_Written exercise_
Print the entries below verbatim, starting at the first entry and ending at the line containing "Blog (867, 35)", with both ends included.
* START *
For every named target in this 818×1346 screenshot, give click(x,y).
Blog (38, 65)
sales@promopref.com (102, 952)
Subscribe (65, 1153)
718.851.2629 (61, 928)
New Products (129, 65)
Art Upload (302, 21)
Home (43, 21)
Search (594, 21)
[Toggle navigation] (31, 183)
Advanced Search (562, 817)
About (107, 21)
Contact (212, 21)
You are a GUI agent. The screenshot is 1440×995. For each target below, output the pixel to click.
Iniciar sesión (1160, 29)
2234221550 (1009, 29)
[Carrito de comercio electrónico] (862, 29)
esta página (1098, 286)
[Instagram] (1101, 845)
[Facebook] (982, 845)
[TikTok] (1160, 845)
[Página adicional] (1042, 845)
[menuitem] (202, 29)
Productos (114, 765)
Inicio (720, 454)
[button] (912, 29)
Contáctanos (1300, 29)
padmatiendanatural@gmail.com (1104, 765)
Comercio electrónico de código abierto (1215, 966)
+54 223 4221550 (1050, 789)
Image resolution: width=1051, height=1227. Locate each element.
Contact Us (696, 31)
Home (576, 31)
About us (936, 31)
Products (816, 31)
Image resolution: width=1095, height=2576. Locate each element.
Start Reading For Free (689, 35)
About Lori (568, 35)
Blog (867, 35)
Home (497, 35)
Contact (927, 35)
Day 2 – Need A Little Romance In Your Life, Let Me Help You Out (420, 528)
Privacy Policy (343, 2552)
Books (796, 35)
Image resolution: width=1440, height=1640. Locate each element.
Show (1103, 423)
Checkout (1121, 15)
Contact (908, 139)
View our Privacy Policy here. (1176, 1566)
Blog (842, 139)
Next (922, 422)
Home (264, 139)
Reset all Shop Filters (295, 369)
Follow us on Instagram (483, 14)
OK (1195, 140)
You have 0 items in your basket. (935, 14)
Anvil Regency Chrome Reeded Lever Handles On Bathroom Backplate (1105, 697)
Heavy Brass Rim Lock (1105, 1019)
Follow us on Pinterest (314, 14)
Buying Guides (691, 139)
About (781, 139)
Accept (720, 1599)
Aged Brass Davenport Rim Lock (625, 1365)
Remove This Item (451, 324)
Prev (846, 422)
* END *
_Result of this exercise_
For every named target in this 818×1346 screenshot, give click(x,y).
Blog (38, 65)
sales@promopref.com (102, 952)
Subscribe (65, 1153)
718.851.2629 (61, 928)
New Products (129, 65)
Art Upload (302, 21)
Home (43, 21)
Search (594, 21)
[Toggle navigation] (31, 183)
Advanced Search (562, 817)
About (107, 21)
Contact (212, 21)
You are a GUI agent. The screenshot is 1440×995. For each target below, output the pixel to click.
Iniciar sesión (1160, 29)
2234221550 (1009, 29)
[Carrito de comercio electrónico] (862, 29)
esta página (1098, 286)
[Instagram] (1101, 845)
[Facebook] (982, 845)
[TikTok] (1160, 845)
[Página adicional] (1042, 845)
[menuitem] (202, 29)
Productos (114, 765)
Inicio (720, 454)
[button] (912, 29)
Contáctanos (1300, 29)
padmatiendanatural@gmail.com (1104, 765)
Comercio electrónico de código abierto (1215, 966)
+54 223 4221550 (1050, 789)
Image resolution: width=1051, height=1227. Locate each element.
Contact Us (696, 31)
Home (576, 31)
About us (936, 31)
Products (816, 31)
Image resolution: width=1095, height=2576. Locate each element.
Start Reading For Free (689, 35)
About Lori (568, 35)
Blog (867, 35)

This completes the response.